Pak Harto mencanangkan “Memasyarakatkan olahraga, dan mengolahragakan masyarakat“. Tidak hanya itu saja. Pendanaan untuk meningkatkan prestasi di bidang olah raga inipun telah dicarikan jalan keluarnya, yaitu melalui SDSB yang diselenggarakan oleh Departemen Sosial.
Dalam kaitan sebagai Ketua Umum KONI Pusat inilah saya sering memberikan laporan kepada Pak Harto, terutama mengenai pembinaan atlit, events di tingkat nasional maupun internasional ataupun menyangkut parasarana olahraga. Mengenai yang terakhir ini, saya telah melaporkan kepada Pak Harto mengenai kondisi lstora Senayan.
Kondisi Istora Senayan sekarang ini sudah tidak relevan lagi. Selain segi pengamanannya, juga privacynya (dalam arti kemurnian untuk pembinaan) hampir-hampir tidak ada. Kita lihat saja di sekeliling Senayan itu banyak sekali perumahan, dan tukang jualan pun tidak hanya mangkal di luar tetapi banyak juga yang masuk ke dalam kompleks Senayan.

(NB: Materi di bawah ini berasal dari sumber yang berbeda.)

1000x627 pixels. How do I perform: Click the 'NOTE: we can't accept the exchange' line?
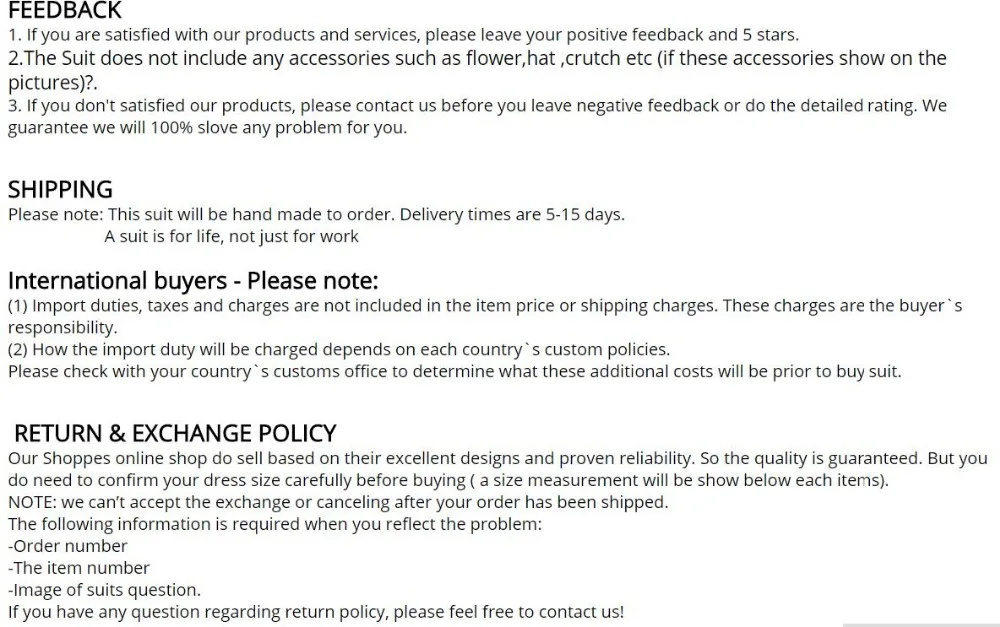coord(337,502)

Karena itu tidak jarang ada atlit yang menderita sakit akibat memakan makanan dari luar, baik ketika memasuki pelatnas maupun dalam turnamen-turnarmen tertentu. Selain itu, sekalipun kita sudah berusaha mengadakan patroli untuk pengamanan, namun masih ada saja yang kecurian didalam kompleks olahraga Senayan.
Saya kira kompleks olahraga yang ideal haruslah merupakan tempat tersendiri. Seperti di Korea Selatan misalnya, kompleks olah raganya tersendiri, di pinggiran kota dan ada pegunungan sedikit.
Saya tidak mempunyai kesan-kesan yang tidak menarik tentang Pak Harto. Sebagai manusia biasa tentunya Pak Harto tidak lepas dari kehilafan dan kealpaan.
Disamping itu mungkin soal kurang pengertian dan pemahaman oleh bawahannya. Sebab, biasanya sering terjadi perbedaan antara kebijaksanaan yang telah digariskan dengan pelaksanaannya. Bilamana terjadi hal-hal yang kurang baik, maka Pak Harto juga yang akan menerima risikonya.
Dengan segala kesiapannya, dan kebesaran-jiwanya pula, serta sebagai komandan, Pak Harto biasanya “keluar” mengambil alih tanggungjawab atas kekeliruan anak-buahnya; dan “kedalam”, mengambil tindakan sesuai dengan kesalahannya. Ini memang sudah menjadi gaya hidup Pak Harto.
***
_______________
Sumber: Surono, “Mengetahui Aspek-AspekKehidupanRakyat”, dalam buku “Diantara Para Sahabat: Pak Harto 70 Tahun” (Jakarta: PT. Citra Kharisma Bunda, 2009), hal 582-589.